** Start Provided records **

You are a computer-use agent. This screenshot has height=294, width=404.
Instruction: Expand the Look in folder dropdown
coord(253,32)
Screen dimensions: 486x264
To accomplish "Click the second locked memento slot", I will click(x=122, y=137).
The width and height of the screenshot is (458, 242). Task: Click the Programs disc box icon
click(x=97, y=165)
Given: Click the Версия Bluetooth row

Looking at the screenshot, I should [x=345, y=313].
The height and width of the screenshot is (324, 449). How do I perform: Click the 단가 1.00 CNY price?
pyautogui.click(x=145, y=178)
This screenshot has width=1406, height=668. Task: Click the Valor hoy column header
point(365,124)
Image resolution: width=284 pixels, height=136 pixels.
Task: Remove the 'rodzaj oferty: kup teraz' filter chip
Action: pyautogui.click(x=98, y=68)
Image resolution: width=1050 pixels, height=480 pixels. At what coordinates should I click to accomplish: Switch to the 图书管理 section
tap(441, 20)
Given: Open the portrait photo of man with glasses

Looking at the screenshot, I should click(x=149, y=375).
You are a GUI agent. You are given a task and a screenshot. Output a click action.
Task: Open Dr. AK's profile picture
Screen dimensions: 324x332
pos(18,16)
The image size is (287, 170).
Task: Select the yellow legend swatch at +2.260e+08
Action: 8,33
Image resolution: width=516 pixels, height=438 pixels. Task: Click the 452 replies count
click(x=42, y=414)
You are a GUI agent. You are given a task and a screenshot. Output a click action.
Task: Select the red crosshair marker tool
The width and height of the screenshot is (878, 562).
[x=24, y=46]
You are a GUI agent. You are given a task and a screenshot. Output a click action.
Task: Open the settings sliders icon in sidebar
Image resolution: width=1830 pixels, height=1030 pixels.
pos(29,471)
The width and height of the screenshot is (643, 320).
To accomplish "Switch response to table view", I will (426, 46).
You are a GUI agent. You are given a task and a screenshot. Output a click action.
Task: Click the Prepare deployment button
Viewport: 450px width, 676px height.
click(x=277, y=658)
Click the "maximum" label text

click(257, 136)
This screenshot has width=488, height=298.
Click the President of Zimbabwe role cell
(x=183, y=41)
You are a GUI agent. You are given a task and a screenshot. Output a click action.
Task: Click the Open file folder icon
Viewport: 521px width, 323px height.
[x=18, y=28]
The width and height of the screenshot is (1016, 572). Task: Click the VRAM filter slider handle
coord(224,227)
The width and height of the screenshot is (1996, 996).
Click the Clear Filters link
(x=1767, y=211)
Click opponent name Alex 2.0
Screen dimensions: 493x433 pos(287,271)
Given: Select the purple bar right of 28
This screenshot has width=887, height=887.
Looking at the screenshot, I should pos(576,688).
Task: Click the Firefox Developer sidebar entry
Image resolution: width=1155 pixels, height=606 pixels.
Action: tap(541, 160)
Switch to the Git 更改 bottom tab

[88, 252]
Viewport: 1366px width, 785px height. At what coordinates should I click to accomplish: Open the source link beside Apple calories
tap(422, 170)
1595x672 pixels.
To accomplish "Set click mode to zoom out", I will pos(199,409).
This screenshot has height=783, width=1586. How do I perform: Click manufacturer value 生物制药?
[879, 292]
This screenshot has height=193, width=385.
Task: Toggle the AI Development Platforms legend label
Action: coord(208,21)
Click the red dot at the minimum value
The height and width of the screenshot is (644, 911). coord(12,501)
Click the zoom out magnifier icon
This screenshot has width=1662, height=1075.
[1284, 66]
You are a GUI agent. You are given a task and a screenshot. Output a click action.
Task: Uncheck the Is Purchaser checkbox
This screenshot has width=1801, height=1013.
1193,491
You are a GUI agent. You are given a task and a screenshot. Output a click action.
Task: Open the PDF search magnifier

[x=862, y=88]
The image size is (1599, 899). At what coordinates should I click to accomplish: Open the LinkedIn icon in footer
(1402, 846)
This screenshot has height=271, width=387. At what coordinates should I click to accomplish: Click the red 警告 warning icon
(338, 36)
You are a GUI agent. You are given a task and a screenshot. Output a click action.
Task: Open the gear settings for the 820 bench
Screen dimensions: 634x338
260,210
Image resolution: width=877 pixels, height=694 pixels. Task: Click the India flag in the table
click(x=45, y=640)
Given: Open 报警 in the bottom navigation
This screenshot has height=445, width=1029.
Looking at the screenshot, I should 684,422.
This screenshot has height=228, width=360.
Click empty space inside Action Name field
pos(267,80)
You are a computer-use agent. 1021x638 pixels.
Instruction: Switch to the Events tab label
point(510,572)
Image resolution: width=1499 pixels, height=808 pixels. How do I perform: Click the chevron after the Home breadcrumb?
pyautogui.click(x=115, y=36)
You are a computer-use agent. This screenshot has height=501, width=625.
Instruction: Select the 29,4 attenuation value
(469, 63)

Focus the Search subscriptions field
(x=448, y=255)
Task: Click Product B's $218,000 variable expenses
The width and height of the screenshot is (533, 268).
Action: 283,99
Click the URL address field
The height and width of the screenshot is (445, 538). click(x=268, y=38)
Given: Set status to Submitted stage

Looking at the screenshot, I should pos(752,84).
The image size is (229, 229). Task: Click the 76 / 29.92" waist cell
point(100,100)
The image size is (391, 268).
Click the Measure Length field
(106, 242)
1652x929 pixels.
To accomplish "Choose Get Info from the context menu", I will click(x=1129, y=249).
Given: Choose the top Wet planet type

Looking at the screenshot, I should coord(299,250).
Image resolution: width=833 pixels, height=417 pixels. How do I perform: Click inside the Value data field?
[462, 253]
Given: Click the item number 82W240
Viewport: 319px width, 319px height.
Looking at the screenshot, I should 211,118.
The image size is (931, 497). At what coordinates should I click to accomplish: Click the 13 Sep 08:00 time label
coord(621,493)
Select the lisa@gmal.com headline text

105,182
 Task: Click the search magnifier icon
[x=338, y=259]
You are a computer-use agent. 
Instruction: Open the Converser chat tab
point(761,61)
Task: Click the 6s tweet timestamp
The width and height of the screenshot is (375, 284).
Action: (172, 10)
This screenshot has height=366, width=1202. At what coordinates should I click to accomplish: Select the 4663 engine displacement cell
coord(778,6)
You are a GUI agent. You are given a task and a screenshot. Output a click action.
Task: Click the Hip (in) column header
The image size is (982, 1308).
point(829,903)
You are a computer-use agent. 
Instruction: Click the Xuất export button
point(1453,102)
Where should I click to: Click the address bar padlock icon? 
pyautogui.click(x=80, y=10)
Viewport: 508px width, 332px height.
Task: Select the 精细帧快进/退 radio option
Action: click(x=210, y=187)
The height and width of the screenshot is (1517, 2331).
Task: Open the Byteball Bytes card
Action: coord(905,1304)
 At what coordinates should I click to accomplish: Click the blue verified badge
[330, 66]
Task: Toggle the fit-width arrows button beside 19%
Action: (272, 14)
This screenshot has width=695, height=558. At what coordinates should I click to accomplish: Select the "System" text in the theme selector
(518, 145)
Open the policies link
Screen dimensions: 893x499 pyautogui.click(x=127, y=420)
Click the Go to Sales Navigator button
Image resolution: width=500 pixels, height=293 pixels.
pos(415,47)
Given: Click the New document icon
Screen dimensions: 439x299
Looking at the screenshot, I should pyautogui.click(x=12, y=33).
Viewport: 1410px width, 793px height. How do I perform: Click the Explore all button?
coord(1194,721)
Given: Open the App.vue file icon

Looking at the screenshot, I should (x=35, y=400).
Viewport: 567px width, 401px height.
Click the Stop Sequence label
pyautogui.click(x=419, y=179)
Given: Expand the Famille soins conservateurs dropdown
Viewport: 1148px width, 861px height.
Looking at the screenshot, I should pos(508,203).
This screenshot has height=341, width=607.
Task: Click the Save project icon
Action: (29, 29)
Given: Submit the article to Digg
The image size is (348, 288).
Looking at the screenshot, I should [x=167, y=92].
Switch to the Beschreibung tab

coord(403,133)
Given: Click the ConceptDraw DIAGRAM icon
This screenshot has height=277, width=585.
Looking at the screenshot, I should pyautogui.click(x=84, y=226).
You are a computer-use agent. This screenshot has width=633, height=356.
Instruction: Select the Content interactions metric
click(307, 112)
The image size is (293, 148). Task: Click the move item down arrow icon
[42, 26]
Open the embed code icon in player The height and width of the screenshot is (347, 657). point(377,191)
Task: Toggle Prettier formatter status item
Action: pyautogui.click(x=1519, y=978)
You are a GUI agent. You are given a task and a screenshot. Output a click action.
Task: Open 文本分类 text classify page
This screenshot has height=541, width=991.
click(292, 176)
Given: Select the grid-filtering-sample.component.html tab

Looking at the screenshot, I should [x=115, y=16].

** End Provided records **

#### [Problem to work on]
Copy out the items from the line with "Given: Select the grid-filtering-sample.component.html" through the end of the items, swapping "Select" for "Open" and leaving everything else unchanged.

#### [Answer to this task]
Given: Open the grid-filtering-sample.component.html tab

Looking at the screenshot, I should [x=115, y=16].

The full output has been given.